Entreprises & Finance - Transitions Écologiques
Plus de 1.300 entreprises attribuent dans le monde un coût monétaire aux émissions de gaz à effet de serre de leurs projets d'investissement ou de leurs activités, afin de tenir compte des risques climatiques dans leur stratégie. Un prix qui sert, parfois, à financer des innovations plus propres.
La pratique croît discrètement mais fermement. En 2014, seulement 150 entreprises mondiales avaient recours à un "prix de carbone interne". Elles sont désormais plus de 1.300, selon l'organisation britannique Carbon Disclosure Project (CDP). Cette pratique, qui touche tous les secteurs et toutes les zones géographiques, consiste à attribuer un coût monétaire aux émissions de carbone d'une activité ou d'un projet, afin d'intégrer la crise climatique dans la stratégie d'entreprise.

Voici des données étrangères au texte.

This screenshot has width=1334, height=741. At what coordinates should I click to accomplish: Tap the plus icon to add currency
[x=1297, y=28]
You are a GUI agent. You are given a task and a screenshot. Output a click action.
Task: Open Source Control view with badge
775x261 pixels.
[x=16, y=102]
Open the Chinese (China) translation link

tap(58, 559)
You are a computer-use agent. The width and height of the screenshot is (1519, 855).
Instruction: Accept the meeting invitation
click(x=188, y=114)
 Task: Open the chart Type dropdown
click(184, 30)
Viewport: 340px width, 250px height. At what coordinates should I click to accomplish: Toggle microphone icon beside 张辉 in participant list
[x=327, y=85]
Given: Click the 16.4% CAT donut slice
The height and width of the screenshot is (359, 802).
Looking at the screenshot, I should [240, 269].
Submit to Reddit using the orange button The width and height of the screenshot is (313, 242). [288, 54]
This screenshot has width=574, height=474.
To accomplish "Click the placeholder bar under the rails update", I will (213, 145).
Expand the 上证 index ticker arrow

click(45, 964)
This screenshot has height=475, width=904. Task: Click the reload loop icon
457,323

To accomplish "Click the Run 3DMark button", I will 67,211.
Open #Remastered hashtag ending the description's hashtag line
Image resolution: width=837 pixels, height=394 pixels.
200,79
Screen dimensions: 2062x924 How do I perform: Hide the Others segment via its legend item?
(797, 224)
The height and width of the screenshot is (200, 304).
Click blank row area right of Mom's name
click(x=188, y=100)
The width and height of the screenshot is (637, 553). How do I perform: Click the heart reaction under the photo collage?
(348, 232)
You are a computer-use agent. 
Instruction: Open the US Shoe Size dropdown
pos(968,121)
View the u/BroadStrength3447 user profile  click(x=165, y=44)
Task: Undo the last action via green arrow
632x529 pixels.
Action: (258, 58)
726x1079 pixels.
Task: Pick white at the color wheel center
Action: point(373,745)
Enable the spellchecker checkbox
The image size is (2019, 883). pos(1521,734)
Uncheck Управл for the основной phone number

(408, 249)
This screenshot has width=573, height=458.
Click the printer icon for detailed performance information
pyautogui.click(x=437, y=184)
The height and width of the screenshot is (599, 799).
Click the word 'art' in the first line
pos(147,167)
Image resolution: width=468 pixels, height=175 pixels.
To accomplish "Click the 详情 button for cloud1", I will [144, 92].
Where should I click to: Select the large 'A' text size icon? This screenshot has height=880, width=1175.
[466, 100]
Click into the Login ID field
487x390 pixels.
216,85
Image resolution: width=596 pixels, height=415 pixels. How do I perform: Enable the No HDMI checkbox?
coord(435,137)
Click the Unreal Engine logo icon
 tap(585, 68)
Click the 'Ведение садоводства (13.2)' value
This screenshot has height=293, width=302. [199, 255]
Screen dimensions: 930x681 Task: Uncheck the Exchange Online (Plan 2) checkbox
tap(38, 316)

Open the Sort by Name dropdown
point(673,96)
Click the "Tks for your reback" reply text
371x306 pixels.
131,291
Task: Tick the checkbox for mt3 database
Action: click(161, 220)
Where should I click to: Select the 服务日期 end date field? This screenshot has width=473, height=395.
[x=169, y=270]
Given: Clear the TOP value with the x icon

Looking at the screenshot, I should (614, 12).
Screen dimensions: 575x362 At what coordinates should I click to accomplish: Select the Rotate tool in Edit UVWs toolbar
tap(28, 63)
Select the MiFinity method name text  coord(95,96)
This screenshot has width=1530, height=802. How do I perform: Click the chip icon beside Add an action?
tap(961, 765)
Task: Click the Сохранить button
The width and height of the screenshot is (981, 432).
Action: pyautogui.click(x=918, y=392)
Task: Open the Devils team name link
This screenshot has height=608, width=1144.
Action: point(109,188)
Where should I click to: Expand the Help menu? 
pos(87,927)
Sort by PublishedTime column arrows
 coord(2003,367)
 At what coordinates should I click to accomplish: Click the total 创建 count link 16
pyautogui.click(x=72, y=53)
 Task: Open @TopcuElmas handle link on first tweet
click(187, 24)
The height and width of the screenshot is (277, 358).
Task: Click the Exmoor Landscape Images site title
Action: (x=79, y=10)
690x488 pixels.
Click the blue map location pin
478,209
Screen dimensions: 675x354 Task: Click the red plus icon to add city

Le succès du dispositif va de pair avec "le développement parallèle de réglementations qui, directement ou indirectement, attribuent un prix au carbone", explique CDP. Certes, encore seulement 20% des émissions mondiales de gaz à effet de serre sont couvertes par de telles réglementations, et moins de 5% des émissions ont un prix suffisant pour atteindre les objectifs de l'Accord de Paris, observe la Banque mondiale, dans un rapport publié en 2019. Mais "un nombre croissant de juridictions mettent en œuvre ou envisagent de mettre en place une taxe sur le carbone ou un système d'échange de droits d'émission", écrit l'institution. Celle-ci décompte "un total de 57 initiatives, contre 51 en 2018" et estime...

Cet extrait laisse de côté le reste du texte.